Siamo nel pieno degli anni settanta nel regno unito, a Birmingham (città natale dell’autore), tra la situazione politica instabile, i movimenti dei sindacati dei lavoratori, i continui scioperi e manifestazioni antirazziste con le conseguenti dure repressioni da parte delle forze dell’ordine, e i continui attentati dell’IRA.
In questo pesante clima di tensione Coe racconta le storie intrecciate di quattro ragazzi: Benjamin, Doug , Sean, e Philip, tutti compagni di studi nella prestigiosa King Edward’s School, un liceo definito più volte nel libro “da damerini”, dove pare che anche i figli delle classi meno abbienti come i protagonisti possano usufruire dell’opportunità di frequentare il prestigioso istituto, grazie a delle borse di studio.

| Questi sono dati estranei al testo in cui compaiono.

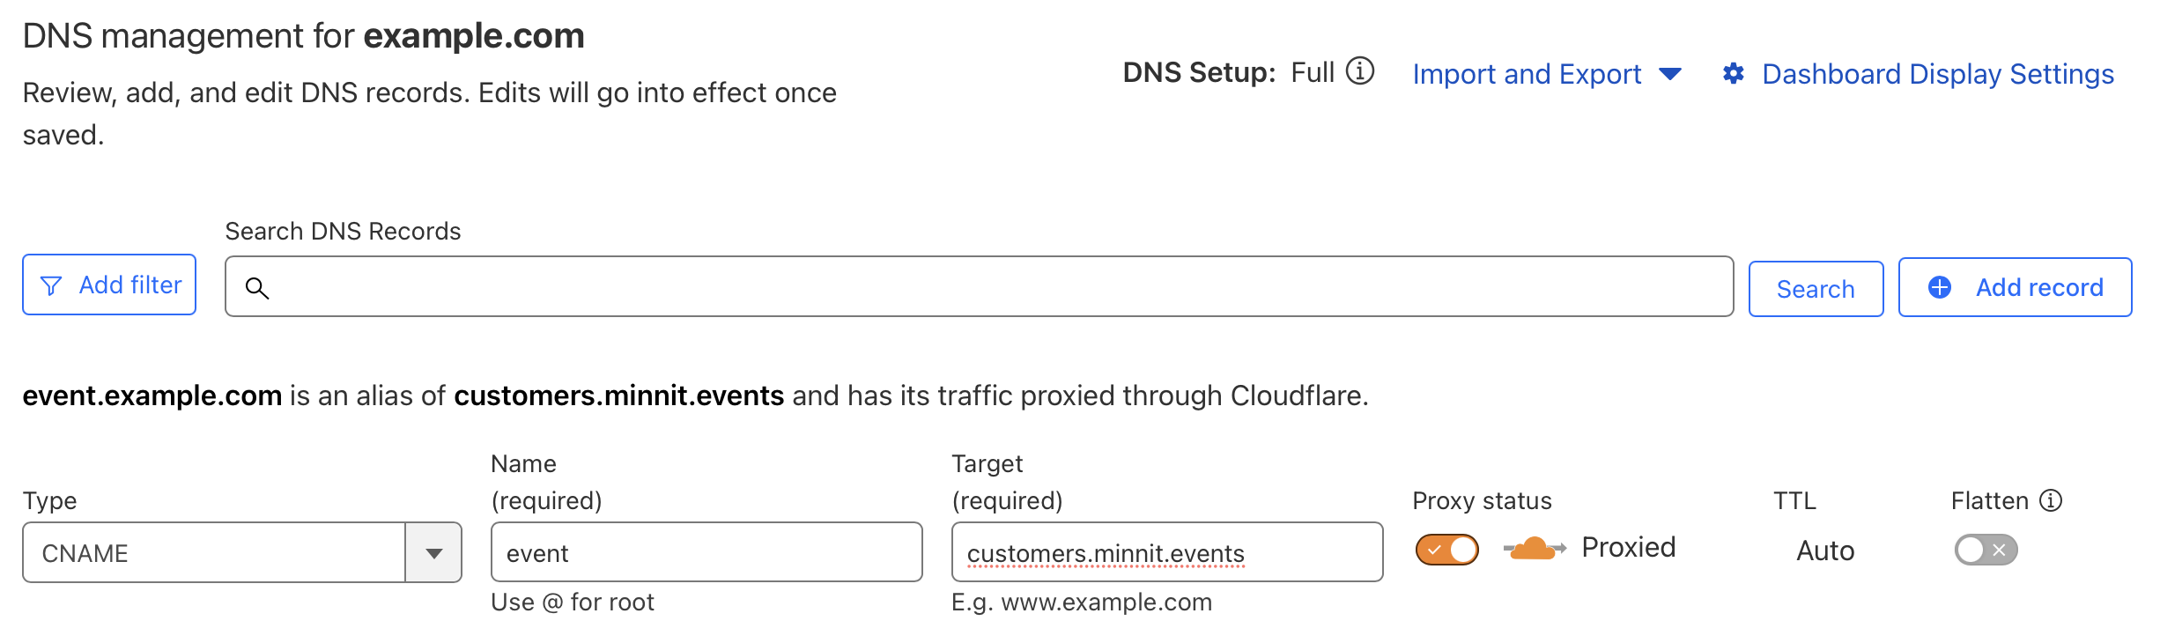Click the Dashboard Display Settings gear icon
This screenshot has height=643, width=2160.
[x=1733, y=74]
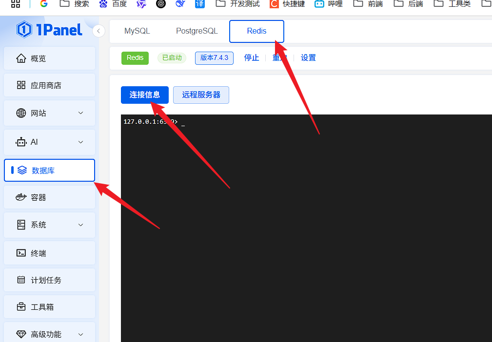
Task: Expand the 网站 menu chevron
Action: (x=81, y=113)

In realtà la situazione all’interno del King Edward è ben diversa, la presunta integrazione razziale è pressoché inesistente, tanto che l’unico studente di colore (dagli impeccabili risultati scolastici e sportivi) troverà sul suo percorso fior fior di boicottaggi che ne mineranno la possibilità di diplomarsi.
Sono anche i tempi delle grandi rivoluzioni musicali che svolgono una parte importantissima nella vita di questi ragazzi, nell’avvento del punk (Doug in un viaggio a Londra assisterà a un concerto dei Clash) che soppianta le produzioni musicali dei movimenti precedenti (del progressive), che avevano raggiunto vette di incredibili barocchismi in brani che nella maggior parte dei casi superavano i quindici minuti di durata e che animavano le discussioni di questi studenti appassionati di Tolkien e bramosi di sfondare con le loro band nel mondo musicale.

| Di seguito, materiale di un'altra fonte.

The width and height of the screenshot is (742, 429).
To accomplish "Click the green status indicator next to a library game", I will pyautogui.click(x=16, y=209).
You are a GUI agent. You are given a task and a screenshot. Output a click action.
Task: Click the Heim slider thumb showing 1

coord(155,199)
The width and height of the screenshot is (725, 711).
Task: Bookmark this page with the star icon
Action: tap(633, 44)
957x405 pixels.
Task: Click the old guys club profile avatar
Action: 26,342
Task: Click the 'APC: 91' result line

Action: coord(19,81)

La musica vive nei sogni di questi giovani dai grandi turbamenti interiori che vanno dalla scoperta delle prime esperienze sessuali alle creazioni letterarie e musicali di Benjamin e Philip, fino alle incertezze per il loro futuro e la consapevolezza di frequentare una scuola che li indirizza verso un mondo lavorativo che forse non gli appartiene.

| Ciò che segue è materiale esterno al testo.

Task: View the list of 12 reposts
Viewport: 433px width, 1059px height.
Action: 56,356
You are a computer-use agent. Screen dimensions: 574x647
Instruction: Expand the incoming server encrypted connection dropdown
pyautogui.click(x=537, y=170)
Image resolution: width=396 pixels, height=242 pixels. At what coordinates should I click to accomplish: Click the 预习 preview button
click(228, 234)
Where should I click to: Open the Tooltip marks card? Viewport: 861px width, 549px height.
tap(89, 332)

L’ultimo capitolo del libro è un lungo flusso di coscienza che esplora i pensieri e le emozioni di Benjamin in un fiume di parole che tira un po’ le somme delle esperienze e delle forti emozioni di cui è stato protagonista negli ultimi anni, che si possono definire una specie di romanzo di formazione molto tribolato, un viaggio molto interessante e coinvolgente all’interno degli anni settanta, che Coe definisce anni completamente “marroni”, per il clima di asfissia che si respirava e per le effettive tonalità dominanti nella vita di tutti i giorni, che vanno dalle atmosfere fumose dei pub, ai colori delle carrozzerie delle auto, fino alle immagini sbiadite degli unici tre canali della televisione.
Letto in edizione Feltrinelli con copertina brutterrima, che non ha nulla a che spartire con quella della foto.